What Donald Trump Taught Me About Myself
It will help me, and can help all of us, weather his second presidency.
Remember my New Year’s edition, and what I wrote about the fitness influencers I turned to for home exercise programming during the early days of the COVID-19 pandemic?
One of them died last week. His name was Steve Cotter, and unlike most Instagram coaches and gym rats, Cotter was highly specialized. He was a Brazilian jiujitsu expert (not my thing) and an innovator in kettlebell training.
Most Americans who know anything about kettlebells will be familiar with “hardstyle” kettlebell training.

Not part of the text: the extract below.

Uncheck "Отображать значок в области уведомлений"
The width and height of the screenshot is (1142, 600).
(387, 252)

Foundational hardstyle kettlebell movements are the ones you’ll learn in CrossFit gyms, designed to move heavy load quickly through explosive hip extension, such as in the hardstyle snatch.

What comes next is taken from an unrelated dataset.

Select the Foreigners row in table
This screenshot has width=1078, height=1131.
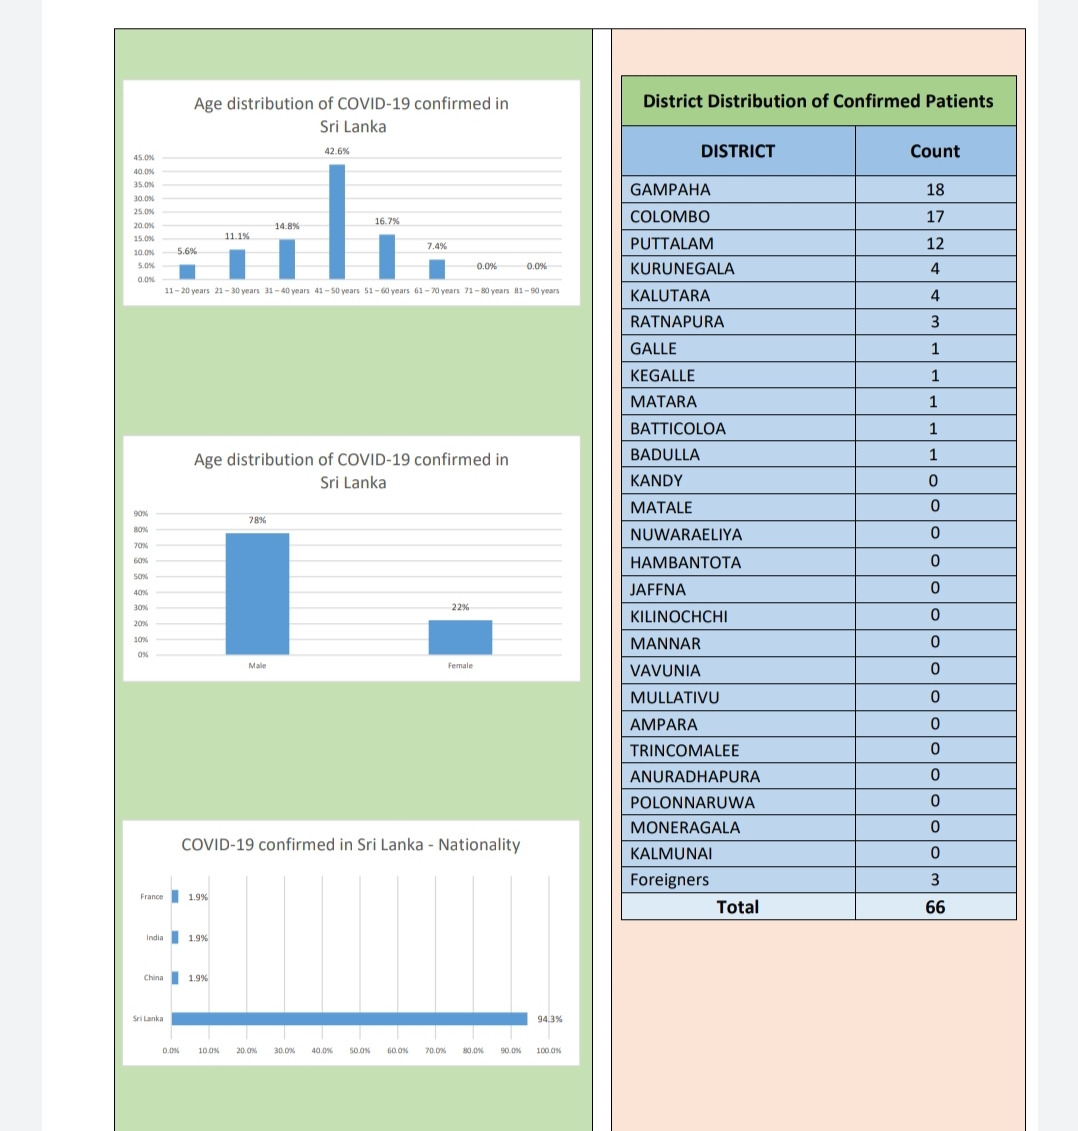[819, 880]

Cotter practiced a hybrid style of kettlebell training influenced heavily by a Russian sport called girevoy, or, colloquially, “kettlebell sport.” Kettlebell-sport movements require somewhat less power but much more endurance than their hardstyle equivalents. They recruit the same muscles, but propel weight in a more technically complex way, using the body more like a pendulum than a catapult, and propagating weight upward as if it were riding a wave or tied to the end of a rope.
See the differences? They’re most evident in the feet, the bending of the knees, and the positioning of the working arm (free-floating vs affixed to the body).
Hardstyle kettlebell programming tends to look a lot like conventional resistance training. You test your strength, gain a sense for how much weight you can move, then lower that number so that you can complete sets manageably. A few sets of five on the heavier end, or maybe 10 on the lighter end, or as many reps as possible in a minute.
In professional kettlebell sport, you’re expected to perform variations on three foundational movements (inspired by corresponding olympic barbell movements) for 10 continuous minutes. This often sums to well over 100 unbroken repetitions. The unique lever mechanics of the body are part of what makes that possible, but there’s more to it. Strength helps. Gravity helps. So does the fact that these movements have “fixations” where the bell (or bells) stops moving, and you can pause to catch your breath.
Thanks in part to Steve Cotter, I’m a self-taught, amateur girevoy hobbyist—and so this is a statement of gratitude to him. But it’s also thanks to Donald Trump, who can go fuck himself.
LUNG OUT TO DRY
A subset of the punditry thinks its fashionable to be unperturbed. They distinguish themselves through contempt for people who supposedly “overreact” to Trump rather than through contempt for Trump himself. They lament the ways people they once respected have changed, or been broken, by Trump.
My contempt for Trump runs so hot mostly because of how he’s changed other people. How he’s made them meaner, or more cynical, and encouraged them to team up against the defenseless. But the “calm down” pundits are right in my case, even if they have no clue why. Trump really did change me, physically.